In Spring 2021, the PVCC Women's Golf Team (Coach Matt Keel, Captain Paige Dormal, Sara Kearns, Jinkyung Kim, Amber Daczka, Amy Bockerstette, and Emily Ingles) competed at the 2021 NJCAA Women's Golf Championship held at Plantation Bay Golf and Country Club in Ormond Beach, Florida. On May 20, 2021, Bockerstette made history by becoming the first person with Down syndrome to compete in a national collegiate championship.

On June 24, 2021, Bockerstette was named one of two inaugural recipients of the Champion Award by the NJCAA Foundation. The Champion Award was established to honor a member or former member of the NJCAA community who exemplifies resilience, excellence, and passion.

On April 29, 2022, Bockerstette was named as one of the 48 Most Intriguing Women of Arizona by 48 Arizona Women and the Arizona Historical Society. She is featured in a coffee table book entitled: Arizona's 48 Most Intriguing Women—A New Decade, telling each woman's story in words and photos. Honorees were selected from 15 cities across Arizona and included Dr. Sian Proctor, who on September 15, 2021, became the first African American Woman to pilot a spacecraft.

On June 6–9, 2022, Bockerstette competed at the 2022 Special Olympics USA Games in Orlando Florida in the Level 5 category, 18 holes individual golf competition, at Orange National Golf Center, where she won a silver medal.

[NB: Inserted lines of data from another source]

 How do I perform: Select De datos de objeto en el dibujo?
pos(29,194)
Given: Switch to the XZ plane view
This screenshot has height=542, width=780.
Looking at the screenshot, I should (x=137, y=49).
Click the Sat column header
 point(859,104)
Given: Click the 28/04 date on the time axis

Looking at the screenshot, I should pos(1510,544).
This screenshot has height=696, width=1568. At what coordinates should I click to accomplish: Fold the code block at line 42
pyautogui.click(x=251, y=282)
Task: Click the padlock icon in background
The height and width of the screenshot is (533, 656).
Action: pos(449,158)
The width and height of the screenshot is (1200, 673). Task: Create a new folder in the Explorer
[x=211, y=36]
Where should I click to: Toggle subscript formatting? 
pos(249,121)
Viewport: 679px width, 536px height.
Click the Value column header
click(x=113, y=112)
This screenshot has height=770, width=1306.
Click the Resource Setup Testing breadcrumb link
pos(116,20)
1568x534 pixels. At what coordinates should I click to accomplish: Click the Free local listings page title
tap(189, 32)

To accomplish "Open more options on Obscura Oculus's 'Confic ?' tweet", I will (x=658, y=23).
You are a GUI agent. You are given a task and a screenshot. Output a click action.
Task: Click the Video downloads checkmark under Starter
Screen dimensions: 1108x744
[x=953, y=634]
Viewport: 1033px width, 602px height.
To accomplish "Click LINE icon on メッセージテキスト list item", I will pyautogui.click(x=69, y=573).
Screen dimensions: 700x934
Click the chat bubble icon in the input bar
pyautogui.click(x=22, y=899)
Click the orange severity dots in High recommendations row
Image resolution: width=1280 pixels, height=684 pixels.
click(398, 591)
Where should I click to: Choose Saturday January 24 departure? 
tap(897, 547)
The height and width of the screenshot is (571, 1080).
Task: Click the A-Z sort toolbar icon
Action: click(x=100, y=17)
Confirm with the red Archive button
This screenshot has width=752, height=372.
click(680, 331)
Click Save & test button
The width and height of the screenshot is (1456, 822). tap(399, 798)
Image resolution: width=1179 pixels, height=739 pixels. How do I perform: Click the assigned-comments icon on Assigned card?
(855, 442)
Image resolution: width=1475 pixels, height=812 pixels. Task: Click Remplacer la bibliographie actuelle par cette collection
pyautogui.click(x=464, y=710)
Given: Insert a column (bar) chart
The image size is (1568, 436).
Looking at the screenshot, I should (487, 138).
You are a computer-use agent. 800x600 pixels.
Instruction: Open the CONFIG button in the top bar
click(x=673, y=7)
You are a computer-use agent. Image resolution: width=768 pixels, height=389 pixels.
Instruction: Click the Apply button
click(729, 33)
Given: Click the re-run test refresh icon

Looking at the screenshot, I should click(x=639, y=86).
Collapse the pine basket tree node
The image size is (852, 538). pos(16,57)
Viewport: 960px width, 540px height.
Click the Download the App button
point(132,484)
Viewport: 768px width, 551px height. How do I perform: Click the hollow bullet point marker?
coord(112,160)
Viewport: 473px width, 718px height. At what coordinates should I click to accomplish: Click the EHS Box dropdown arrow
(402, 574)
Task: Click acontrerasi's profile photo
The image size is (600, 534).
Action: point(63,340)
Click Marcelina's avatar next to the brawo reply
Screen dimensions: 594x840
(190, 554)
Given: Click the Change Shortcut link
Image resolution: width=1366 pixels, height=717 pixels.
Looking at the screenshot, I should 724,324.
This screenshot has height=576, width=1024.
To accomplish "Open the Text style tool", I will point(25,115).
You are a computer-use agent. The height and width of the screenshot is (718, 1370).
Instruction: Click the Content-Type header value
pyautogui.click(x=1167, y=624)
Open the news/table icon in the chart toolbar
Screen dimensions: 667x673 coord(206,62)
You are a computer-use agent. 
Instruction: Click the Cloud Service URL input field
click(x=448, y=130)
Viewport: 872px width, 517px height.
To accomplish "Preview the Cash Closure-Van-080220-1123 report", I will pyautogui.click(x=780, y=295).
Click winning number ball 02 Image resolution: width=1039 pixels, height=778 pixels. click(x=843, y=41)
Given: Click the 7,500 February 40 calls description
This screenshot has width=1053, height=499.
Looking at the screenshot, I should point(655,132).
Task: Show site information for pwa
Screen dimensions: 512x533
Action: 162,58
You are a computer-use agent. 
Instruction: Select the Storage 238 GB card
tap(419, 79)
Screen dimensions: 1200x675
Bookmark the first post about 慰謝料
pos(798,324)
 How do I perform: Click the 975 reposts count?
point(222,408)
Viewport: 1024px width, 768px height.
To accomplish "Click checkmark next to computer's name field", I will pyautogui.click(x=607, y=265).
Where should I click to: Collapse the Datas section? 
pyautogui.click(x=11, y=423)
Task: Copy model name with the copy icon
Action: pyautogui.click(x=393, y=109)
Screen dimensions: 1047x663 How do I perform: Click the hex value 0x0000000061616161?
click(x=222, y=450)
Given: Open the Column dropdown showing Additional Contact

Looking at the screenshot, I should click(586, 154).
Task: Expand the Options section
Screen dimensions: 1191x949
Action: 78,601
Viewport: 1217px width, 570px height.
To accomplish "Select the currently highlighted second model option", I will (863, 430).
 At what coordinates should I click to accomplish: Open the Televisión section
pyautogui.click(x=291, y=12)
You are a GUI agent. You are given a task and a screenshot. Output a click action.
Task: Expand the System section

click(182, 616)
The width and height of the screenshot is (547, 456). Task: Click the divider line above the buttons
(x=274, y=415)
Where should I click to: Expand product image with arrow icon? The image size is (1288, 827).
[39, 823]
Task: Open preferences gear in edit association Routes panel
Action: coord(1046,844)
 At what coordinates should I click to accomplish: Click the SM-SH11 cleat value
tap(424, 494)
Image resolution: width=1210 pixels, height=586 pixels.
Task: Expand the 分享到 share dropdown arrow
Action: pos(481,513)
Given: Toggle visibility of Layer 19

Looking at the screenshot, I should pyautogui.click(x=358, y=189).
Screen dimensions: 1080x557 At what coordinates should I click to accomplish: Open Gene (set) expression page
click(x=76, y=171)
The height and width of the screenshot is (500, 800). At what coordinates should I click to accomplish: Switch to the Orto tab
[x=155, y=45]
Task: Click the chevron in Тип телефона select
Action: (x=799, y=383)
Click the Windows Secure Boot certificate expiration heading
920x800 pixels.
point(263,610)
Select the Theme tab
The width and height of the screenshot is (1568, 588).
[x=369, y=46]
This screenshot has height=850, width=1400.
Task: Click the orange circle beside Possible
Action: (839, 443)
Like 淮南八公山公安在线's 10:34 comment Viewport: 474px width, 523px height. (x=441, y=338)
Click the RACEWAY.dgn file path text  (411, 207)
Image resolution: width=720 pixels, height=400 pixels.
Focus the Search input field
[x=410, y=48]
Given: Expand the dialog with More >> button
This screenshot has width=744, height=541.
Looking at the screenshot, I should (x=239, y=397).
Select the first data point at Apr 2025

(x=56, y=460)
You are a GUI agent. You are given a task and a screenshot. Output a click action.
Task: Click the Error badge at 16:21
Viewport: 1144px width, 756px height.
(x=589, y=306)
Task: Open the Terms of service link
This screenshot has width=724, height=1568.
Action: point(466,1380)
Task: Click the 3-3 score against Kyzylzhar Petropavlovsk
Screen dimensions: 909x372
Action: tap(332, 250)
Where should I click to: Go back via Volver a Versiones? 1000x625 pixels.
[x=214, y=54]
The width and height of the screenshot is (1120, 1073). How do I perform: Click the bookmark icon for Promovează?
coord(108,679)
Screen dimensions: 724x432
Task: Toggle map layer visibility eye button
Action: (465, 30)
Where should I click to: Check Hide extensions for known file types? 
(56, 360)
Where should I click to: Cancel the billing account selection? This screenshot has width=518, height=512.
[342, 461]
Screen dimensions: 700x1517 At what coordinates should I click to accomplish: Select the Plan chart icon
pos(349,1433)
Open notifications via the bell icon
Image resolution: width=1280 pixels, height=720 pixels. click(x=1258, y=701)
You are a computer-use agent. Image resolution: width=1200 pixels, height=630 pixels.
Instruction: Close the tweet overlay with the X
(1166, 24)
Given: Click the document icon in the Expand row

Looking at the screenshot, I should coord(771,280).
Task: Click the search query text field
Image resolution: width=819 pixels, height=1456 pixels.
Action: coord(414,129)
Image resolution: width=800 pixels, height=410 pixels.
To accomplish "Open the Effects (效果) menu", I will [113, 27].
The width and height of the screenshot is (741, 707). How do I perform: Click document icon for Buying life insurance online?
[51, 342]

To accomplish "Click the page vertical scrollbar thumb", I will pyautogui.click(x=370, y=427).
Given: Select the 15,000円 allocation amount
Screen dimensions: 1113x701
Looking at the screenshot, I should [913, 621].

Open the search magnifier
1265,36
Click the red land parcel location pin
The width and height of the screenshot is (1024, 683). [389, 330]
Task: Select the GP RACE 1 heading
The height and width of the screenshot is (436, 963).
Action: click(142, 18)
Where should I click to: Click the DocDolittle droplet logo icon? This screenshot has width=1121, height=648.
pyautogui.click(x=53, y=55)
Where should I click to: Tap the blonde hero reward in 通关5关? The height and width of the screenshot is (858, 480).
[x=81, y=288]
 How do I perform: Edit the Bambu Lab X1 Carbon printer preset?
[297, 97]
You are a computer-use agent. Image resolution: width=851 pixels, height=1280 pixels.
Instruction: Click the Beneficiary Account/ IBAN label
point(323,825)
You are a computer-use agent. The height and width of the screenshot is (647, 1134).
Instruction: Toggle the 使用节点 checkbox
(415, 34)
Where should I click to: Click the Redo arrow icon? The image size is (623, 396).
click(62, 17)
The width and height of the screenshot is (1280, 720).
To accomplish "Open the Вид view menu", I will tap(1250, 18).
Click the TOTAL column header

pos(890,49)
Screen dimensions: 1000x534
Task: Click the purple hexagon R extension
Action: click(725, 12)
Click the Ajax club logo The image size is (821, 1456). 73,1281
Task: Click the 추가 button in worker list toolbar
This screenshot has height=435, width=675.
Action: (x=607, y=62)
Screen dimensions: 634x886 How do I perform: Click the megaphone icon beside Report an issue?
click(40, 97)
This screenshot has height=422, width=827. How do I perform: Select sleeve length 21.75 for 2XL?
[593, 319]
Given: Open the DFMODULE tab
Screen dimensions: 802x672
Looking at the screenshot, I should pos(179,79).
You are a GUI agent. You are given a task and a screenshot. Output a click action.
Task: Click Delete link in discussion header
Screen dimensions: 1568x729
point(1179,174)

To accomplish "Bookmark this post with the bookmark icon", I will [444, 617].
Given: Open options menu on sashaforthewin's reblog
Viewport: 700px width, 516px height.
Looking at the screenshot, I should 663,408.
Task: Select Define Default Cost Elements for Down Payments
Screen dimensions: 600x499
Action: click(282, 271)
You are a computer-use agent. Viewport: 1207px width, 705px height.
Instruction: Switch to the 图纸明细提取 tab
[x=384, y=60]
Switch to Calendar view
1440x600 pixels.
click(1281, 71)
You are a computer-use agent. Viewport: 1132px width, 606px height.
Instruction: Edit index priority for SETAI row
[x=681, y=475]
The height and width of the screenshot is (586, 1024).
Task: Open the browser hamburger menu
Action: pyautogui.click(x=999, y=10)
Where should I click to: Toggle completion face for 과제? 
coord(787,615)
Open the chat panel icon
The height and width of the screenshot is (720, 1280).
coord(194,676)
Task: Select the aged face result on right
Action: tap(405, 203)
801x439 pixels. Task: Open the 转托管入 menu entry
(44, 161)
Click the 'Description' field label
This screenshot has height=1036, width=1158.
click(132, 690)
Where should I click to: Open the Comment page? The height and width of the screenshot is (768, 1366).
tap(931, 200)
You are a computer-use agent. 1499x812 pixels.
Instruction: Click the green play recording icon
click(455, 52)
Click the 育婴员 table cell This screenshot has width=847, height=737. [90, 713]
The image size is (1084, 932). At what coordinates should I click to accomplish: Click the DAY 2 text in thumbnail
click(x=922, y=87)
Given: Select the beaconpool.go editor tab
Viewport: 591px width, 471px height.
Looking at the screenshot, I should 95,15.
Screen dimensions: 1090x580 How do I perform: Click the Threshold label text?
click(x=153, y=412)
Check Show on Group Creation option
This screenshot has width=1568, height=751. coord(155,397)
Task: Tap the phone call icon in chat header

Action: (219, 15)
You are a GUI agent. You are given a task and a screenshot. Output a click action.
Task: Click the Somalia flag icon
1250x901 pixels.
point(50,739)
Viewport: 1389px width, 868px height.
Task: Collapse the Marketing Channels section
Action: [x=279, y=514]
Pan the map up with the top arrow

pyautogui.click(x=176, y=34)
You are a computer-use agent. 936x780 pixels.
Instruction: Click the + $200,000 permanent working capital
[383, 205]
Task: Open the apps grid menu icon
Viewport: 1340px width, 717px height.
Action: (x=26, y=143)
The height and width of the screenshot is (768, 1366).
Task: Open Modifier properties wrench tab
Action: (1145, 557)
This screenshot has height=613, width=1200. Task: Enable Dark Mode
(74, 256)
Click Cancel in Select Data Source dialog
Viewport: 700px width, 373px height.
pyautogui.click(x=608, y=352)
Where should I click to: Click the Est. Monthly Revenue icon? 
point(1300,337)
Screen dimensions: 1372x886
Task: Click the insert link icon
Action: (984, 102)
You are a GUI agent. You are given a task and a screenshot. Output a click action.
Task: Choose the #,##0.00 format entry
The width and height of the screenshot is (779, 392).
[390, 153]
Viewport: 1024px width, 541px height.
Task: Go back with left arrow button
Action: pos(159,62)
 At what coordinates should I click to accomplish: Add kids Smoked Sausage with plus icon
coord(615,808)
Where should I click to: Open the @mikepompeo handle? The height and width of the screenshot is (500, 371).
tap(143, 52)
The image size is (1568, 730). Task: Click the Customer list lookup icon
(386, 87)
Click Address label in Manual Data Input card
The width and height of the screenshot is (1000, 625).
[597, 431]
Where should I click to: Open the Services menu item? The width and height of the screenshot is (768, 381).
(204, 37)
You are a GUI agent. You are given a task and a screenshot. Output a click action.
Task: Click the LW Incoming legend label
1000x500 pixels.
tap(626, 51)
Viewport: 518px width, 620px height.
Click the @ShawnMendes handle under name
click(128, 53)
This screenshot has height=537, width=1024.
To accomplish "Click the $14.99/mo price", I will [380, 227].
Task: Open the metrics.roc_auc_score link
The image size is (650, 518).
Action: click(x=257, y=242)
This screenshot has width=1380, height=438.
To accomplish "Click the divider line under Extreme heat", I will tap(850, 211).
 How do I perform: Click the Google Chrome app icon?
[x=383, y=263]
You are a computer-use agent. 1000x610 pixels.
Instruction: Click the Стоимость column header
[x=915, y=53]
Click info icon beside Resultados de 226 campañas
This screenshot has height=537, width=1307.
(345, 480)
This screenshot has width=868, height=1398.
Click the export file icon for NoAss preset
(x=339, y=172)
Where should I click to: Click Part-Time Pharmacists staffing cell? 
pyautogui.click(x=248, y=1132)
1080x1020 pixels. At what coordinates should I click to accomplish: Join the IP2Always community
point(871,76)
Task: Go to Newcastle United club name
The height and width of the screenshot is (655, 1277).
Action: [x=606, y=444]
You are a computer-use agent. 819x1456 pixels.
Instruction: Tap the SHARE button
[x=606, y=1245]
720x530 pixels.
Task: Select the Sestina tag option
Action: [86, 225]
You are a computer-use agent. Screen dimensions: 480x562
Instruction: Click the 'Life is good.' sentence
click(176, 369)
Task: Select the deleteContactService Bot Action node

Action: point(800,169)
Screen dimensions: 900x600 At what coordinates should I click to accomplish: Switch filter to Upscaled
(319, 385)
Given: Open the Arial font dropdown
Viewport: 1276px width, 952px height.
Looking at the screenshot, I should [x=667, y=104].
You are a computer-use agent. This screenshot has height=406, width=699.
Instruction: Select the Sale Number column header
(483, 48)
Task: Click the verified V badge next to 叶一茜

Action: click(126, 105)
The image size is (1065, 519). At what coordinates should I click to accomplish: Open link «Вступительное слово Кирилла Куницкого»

On July 18–20, 2022, Bockerstette competed in the Inaugural U.S. Adaptive Open, hosted by the United States Golf Association (USGA) at Pinehurst Resort and Country Club's Course No. 6. Individual handicaps were the primary factor in selecting the field of 78 men and 18 women from 299 applicants. The 96 players representing 14 countries competed across eight different impairment categories: arm impairment, leg impairment, multiple limb amputee, neurological impairment, seated players, short stature, vision impairment and intellectual impairment. Amy finished 10th overall among the 18 women in the competition.

Bockerstette continues to represent the I Got This Foundation, as a speaker and by attending various charity golf tournaments and fundraising events, where she advocates for inclusion and for people with disabilities.